------ Task data ------

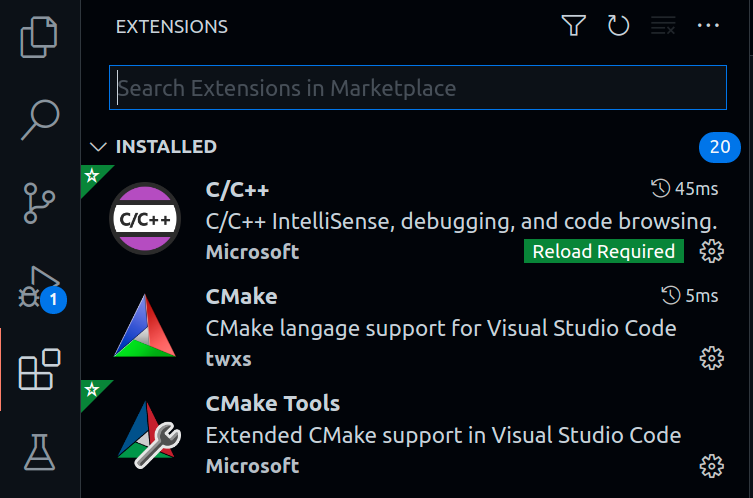
Task: Open the Search view in activity bar
Action: [39, 120]
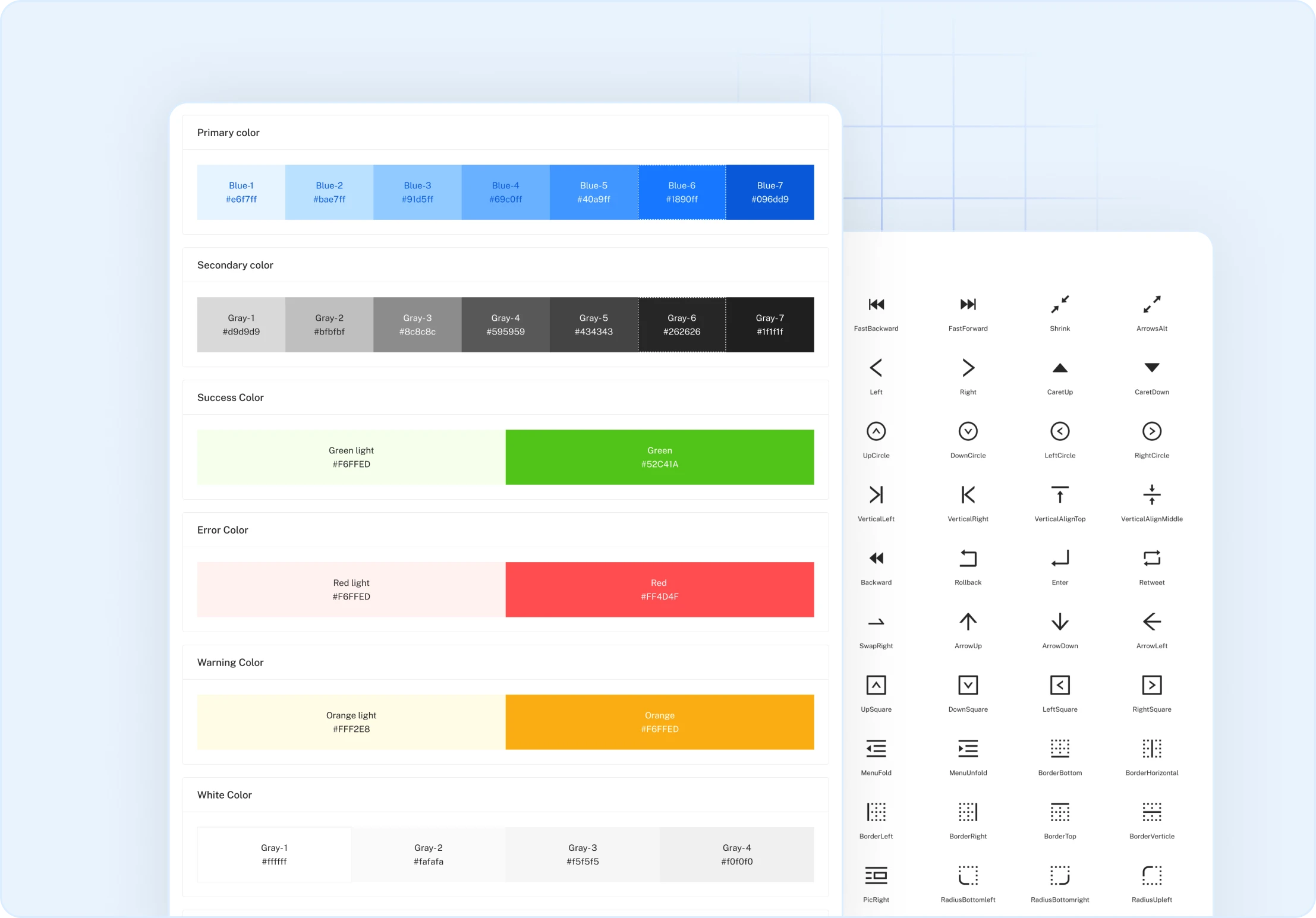Pick the Gray-6 #262626 swatch
Image resolution: width=1316 pixels, height=918 pixels.
click(682, 325)
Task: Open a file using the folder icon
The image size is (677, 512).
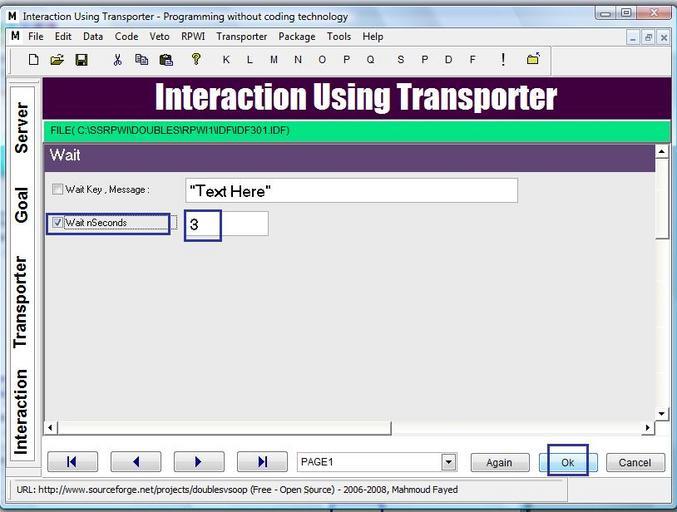Action: 57,60
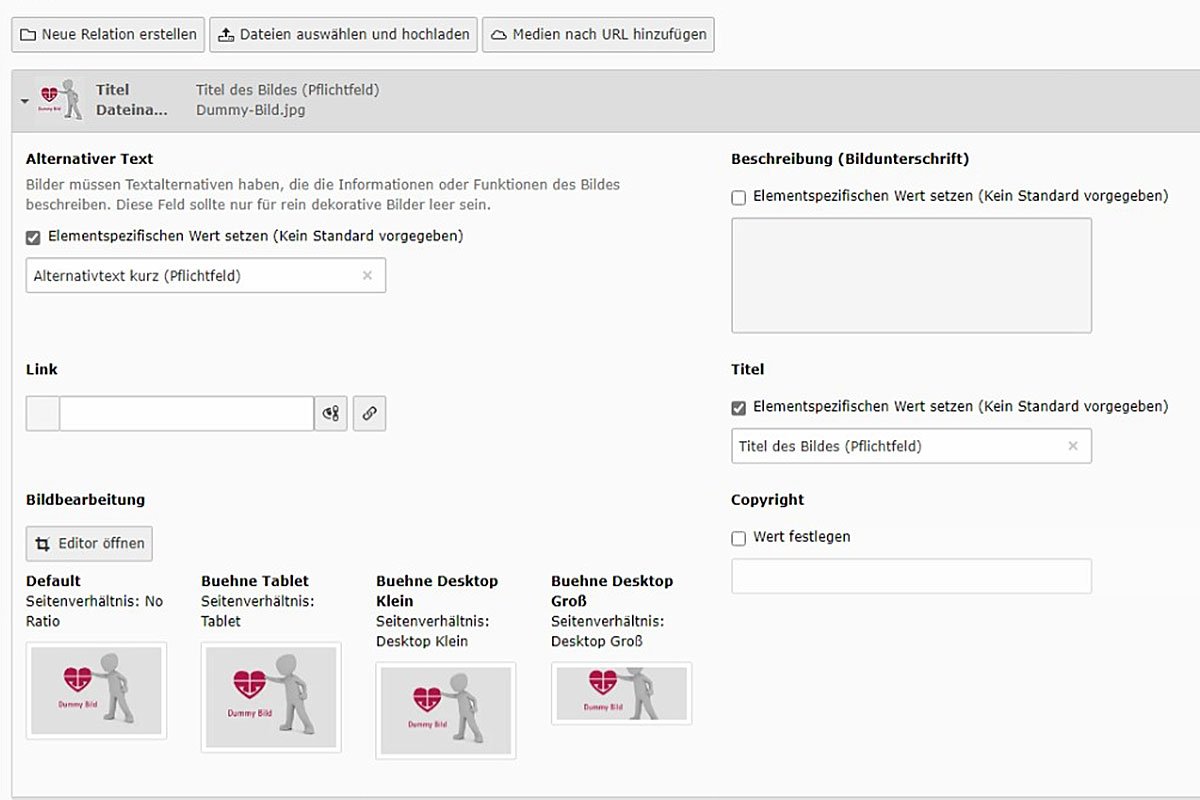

------

What you will do >> Quote every item above word for word, leaving out the pictures.

Full output >>
Task: Open the Search view in activity bar
Action: [39, 120]
Pick the Gray-6 #262626 swatch
Image resolution: width=1316 pixels, height=918 pixels.
click(682, 325)
Task: Open a file using the folder icon
The image size is (677, 512).
Action: 57,60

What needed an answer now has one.